Poland has denied that a pregnant Eritrean woman gave birth alone at the Poland-Belarus border after activists said soldiers had "pushed her back".
Deputy Interior Minister Maciej Duszczyk told the BBC the woman came to the Polish border with her newborn and was taken to hospital.
But activists said she had previously tried to enter Poland and had been in the forested border area for a month.
The new Polish government has vowed a "more humanitarian" border policy.
But activists say that Polish border guards are continuing to push back migrants who are attempting to cross the border from Belarus. Poland accuses Belarus of encouraging the flow of migrants as an act of "hybrid warfare".
Mr Duszczyk said it would be virtually impossible for a woman to live in the forest for a month in very cold temperatures and give birth alone.
He said border guards took her to hospital in Hajnówka, close to the border, when they found her.
However Adam Barwiński from Grupa Granica - an organisation of activists and human rights workers who help people trying to cross the border - told the BBC that the 38-year old woman told the organisation that she had approached Polish soldiers after crossing the border fence but had been denied entry into Poland.
Mr Barwiński said the woman, who didn't want to be named, had also told them that she'd been on the road for many years "searching for a safe place", and before coming to the Polish border from Belarus, she had spent several years in refugee camps in Ethiopia, Kenya and Uganda. She had given birth alone in the forest, Grupa Granica said.
"This drama must end, no one should be forced to give birth under such circumstances," said Mr Barwiński.
On Saturday activists said she had left hospital and was in an apartment with her baby.
Mr Duszczyk denied that the government of Donald Tusk was continuing pushbacks and said its top priority was "zero deaths at the border".
"When the Eritrean mother and baby were taken in by soldiers at the border and sent to hospital, she asked for international protection, and we've started the procedure under EU law," he said
"We do our best to help teenagers and women, and since January this year, we've accepted 350 migrants asking for international protection," he added.
In January more than 100 NGOs and 500 activists and cultural figures urged Mr Tusk to end pushbacks and said his government was condoning human rights violations if it did not do so.
However activist Iwo Los, also from Grupa Granica, said the practice was continuing.
His organisation said border guards had pushed back more than 1,700 people since December.
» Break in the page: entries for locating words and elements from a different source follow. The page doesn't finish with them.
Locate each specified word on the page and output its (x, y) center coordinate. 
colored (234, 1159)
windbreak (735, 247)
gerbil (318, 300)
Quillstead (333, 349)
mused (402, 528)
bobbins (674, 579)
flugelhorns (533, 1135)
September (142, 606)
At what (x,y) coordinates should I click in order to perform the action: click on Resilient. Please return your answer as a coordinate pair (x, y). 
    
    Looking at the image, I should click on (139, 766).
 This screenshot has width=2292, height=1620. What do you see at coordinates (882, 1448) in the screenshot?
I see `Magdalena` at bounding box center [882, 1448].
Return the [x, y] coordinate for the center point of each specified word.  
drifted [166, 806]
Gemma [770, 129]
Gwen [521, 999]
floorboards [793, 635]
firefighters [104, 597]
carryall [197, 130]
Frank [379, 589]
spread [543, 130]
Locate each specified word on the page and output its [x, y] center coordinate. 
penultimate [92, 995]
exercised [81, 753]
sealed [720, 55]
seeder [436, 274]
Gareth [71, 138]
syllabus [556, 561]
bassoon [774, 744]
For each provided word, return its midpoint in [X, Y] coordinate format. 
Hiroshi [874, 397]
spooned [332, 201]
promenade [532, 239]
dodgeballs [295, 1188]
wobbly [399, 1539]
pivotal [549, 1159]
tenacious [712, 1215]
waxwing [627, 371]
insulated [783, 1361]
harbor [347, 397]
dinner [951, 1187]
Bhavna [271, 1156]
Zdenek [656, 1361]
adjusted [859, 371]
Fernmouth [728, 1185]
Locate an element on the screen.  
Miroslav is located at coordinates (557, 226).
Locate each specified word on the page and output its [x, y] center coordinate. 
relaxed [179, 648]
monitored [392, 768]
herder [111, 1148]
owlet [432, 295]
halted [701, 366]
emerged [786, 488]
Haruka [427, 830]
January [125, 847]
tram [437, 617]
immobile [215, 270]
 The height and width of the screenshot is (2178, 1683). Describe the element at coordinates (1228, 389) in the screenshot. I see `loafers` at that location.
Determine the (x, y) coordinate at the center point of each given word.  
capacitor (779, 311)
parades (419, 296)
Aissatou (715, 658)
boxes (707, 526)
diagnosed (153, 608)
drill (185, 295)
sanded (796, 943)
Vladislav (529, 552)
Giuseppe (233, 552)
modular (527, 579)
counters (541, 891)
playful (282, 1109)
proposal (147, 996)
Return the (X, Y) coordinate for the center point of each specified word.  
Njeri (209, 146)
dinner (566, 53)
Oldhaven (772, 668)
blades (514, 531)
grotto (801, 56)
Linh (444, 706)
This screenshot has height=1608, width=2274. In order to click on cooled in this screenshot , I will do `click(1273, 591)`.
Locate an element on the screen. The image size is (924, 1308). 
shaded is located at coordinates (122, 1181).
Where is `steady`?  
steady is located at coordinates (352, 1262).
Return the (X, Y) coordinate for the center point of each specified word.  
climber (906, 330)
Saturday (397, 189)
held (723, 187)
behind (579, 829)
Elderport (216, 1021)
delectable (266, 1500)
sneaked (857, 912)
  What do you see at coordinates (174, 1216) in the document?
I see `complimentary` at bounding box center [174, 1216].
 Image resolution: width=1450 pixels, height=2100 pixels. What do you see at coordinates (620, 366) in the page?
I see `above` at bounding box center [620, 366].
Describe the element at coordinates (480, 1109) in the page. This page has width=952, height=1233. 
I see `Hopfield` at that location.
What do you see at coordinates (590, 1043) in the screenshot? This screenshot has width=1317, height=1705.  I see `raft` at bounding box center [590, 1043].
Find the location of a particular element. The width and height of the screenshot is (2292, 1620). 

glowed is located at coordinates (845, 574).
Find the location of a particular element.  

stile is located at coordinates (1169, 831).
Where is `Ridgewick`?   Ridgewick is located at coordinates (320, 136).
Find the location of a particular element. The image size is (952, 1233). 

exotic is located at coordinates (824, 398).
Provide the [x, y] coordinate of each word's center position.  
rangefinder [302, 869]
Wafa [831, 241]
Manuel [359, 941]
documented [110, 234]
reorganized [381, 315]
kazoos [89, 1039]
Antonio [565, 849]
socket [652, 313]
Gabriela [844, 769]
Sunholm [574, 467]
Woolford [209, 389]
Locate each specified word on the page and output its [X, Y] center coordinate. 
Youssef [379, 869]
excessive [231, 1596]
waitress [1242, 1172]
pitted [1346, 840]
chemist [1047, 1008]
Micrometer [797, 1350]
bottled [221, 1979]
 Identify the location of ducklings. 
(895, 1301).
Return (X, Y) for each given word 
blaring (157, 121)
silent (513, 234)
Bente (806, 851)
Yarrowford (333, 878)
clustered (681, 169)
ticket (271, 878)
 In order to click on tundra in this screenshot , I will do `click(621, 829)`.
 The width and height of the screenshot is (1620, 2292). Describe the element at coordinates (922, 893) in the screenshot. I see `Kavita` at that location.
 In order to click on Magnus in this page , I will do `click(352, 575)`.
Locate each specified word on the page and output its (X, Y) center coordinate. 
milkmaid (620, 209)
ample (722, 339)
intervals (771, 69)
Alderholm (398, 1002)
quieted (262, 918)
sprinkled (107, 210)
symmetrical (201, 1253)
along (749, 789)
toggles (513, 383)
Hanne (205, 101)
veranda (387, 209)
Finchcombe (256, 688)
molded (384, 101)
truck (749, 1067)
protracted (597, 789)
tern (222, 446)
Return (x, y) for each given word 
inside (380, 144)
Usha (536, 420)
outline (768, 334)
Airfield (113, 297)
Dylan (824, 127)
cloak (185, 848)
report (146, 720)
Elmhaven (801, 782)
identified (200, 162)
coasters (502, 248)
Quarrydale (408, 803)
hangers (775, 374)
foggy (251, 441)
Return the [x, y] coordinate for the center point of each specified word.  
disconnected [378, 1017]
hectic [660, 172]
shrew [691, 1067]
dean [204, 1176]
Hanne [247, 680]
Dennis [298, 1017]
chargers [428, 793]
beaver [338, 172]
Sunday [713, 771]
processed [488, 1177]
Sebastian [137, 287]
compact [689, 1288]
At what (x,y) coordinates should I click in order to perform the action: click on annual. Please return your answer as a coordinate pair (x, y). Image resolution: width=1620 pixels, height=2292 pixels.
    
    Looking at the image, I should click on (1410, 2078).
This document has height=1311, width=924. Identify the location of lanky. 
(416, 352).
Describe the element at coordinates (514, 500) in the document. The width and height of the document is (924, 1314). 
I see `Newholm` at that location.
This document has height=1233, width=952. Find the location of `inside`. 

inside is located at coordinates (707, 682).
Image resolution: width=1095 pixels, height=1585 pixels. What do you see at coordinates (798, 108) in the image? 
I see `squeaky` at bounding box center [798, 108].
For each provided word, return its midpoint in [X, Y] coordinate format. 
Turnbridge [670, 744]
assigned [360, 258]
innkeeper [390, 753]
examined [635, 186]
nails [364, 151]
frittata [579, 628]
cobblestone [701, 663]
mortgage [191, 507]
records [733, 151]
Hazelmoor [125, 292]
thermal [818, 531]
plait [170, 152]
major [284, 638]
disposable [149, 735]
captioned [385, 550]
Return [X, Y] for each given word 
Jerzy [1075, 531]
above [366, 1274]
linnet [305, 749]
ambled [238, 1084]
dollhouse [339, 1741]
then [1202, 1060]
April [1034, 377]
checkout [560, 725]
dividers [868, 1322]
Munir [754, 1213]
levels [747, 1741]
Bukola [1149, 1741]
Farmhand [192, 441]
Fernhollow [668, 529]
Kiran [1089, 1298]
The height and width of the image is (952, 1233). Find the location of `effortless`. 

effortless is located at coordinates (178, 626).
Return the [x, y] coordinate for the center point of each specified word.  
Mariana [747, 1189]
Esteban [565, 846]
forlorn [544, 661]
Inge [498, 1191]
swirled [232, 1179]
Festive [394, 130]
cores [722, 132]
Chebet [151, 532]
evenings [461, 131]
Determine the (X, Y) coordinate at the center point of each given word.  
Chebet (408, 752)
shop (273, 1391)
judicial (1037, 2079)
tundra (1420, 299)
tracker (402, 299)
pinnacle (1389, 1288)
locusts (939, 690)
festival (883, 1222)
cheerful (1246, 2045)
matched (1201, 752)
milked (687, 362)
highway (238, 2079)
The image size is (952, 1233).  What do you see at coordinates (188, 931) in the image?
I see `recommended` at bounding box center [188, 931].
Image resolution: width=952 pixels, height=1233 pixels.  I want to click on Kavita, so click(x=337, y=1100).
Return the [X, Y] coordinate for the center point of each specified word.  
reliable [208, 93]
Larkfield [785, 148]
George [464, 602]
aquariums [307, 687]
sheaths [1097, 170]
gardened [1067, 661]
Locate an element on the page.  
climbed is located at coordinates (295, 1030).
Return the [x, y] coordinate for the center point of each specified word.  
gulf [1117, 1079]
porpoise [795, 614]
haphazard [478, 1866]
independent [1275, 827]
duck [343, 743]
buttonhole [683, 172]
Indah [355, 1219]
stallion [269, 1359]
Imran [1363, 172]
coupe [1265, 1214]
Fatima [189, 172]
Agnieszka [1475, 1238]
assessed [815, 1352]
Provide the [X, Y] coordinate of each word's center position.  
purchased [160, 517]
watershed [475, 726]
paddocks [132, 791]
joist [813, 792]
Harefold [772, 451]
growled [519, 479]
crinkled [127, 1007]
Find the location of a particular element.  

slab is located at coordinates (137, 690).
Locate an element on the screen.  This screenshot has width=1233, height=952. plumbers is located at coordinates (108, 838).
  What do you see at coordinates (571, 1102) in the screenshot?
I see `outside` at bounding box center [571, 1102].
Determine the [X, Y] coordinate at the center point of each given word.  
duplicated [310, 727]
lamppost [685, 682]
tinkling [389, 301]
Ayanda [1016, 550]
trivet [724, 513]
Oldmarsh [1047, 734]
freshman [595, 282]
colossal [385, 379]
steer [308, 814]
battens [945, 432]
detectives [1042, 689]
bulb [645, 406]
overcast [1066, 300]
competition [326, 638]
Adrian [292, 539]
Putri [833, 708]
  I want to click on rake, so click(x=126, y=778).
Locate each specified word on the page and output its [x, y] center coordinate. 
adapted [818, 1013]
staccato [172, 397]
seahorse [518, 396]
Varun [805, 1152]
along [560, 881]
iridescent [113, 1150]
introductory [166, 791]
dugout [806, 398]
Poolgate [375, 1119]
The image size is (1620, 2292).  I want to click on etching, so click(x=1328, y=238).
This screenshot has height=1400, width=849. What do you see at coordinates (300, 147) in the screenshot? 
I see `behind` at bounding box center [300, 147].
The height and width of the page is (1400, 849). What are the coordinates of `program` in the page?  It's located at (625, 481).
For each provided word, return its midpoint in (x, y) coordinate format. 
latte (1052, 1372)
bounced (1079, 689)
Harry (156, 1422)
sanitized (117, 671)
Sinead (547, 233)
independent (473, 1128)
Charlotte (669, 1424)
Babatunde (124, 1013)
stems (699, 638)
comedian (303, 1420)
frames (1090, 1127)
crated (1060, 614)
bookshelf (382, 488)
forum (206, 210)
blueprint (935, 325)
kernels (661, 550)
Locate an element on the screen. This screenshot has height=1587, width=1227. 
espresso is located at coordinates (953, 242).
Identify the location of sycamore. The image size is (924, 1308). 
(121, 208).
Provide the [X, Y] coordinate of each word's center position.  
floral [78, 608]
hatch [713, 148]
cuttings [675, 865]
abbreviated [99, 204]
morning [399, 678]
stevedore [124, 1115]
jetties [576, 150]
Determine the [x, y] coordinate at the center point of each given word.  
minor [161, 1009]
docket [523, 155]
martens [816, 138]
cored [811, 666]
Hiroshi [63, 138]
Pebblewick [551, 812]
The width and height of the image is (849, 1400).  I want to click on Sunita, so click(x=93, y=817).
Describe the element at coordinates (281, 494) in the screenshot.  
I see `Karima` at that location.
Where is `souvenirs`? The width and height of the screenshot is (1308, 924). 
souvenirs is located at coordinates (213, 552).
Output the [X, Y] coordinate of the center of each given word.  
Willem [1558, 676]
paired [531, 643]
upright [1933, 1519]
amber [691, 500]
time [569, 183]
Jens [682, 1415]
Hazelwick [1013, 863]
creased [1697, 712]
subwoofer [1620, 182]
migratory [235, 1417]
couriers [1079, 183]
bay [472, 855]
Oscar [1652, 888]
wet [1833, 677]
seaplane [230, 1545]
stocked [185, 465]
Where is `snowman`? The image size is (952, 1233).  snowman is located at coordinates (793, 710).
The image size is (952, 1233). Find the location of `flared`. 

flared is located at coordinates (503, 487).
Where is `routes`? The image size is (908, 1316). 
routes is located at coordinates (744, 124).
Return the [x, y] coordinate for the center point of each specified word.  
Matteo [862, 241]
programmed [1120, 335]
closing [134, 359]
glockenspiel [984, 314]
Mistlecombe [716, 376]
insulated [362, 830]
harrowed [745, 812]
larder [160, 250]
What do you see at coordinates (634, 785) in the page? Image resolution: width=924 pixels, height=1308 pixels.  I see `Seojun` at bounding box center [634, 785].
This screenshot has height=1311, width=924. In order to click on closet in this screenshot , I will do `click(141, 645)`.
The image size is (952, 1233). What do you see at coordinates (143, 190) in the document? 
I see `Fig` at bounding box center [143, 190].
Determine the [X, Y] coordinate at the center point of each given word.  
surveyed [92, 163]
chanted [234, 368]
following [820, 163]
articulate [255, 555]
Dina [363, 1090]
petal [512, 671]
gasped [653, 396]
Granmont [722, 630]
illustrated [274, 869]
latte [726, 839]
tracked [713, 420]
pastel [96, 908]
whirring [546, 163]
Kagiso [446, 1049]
Some 25 of these people were still missing and five were known to have died, it alleged.
Mr Duszczyk said the Polish government was facing an "organised, instrumentalised migration war" being carried out by Belarus.
Poland alleges that since 2021 Belarus has been encouraging people from the Middle East and Africa to travel to Belarus and then cross the border illegally to Poland.
In 2021 the European Union accused Belarus's authoritarian leader President Alexander Lukashenko of facilitating the influx in retaliation against sanctions.
"We're trying to combine security with humanitarianism while saving our border in line with EU law," Mr Duszczyk said.